If it’s not obvious from the picture, then a scratch-and-sniff option for the blog would help you identify the stuff that’s loaded on our trailer. That’s right, horse manure. The folks at Capital Area Theraputic Riding Association (CATRA) have a limitless supply of it, and are happy to load it for me. Back at the farm, the manure is used to make hot beds, which heat our germination greenhouse.
Here’s how it works. We used some old twin-wall polycarbonate (though cinder blocks or plywood will work, too) to build boxes under two of the tables in the greenhouse, about 3 feet high, 3 feet wide, and 8 feet long. The horse manure goes in the boxes, gets watered well, and topped with a layer of finished compost, straw, or leaves. Surrounded by friends, with room to dance and lots to drink, the microorganisms in the horse manure start to party, generating a lot of heat in the process. That heat radiates slowly from the hotbeds, warming the germination greenhouse enough to keep our tender plants from freezing. When the microorganisms have run out of oxygen, the party’s over. After the hotbed has cooled, we can use the composted manure as fertilizer and we go back out to CATRA for another load of fresh manure.

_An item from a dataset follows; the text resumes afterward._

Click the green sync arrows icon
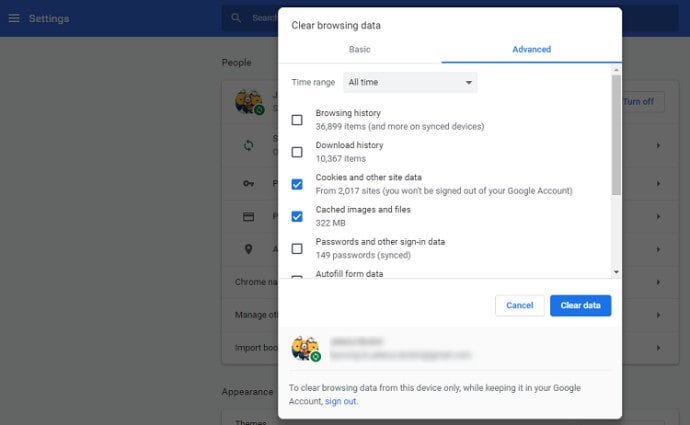This screenshot has width=690, height=425. [249, 145]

It’s not a perfect system of heating a greenhouse, but it’s worked for us (with the help of the strong backs of Messiah student volunteers!). Most growers use gas heaters, which can be easily adjusted and require less physical labor. Our system is somewhat dependent on the weather–we are getting a late start in the greenhouse because the trailer was snowed in–and requires additional heat when we have extended cold spells (temps in the 20s or lower). We still use some fossil fuels to transport the manure. On the plus side, there is some evidence that plant growth is enhanced by the enriched CO2 levels. In case you’re curious, the smell is almost minimal, due to the filter of straw we put on top. It’s nice to have relatively weed-free compost to use when it’s done, and it’s kind of fun to find alternative uses for waste. Taking the temperature of the hotbed is one of the highlights of my day. I’m not really sure what that says about me. Maybe since I’m not the sort to be the life of the party, it’s fun to know that the party lives!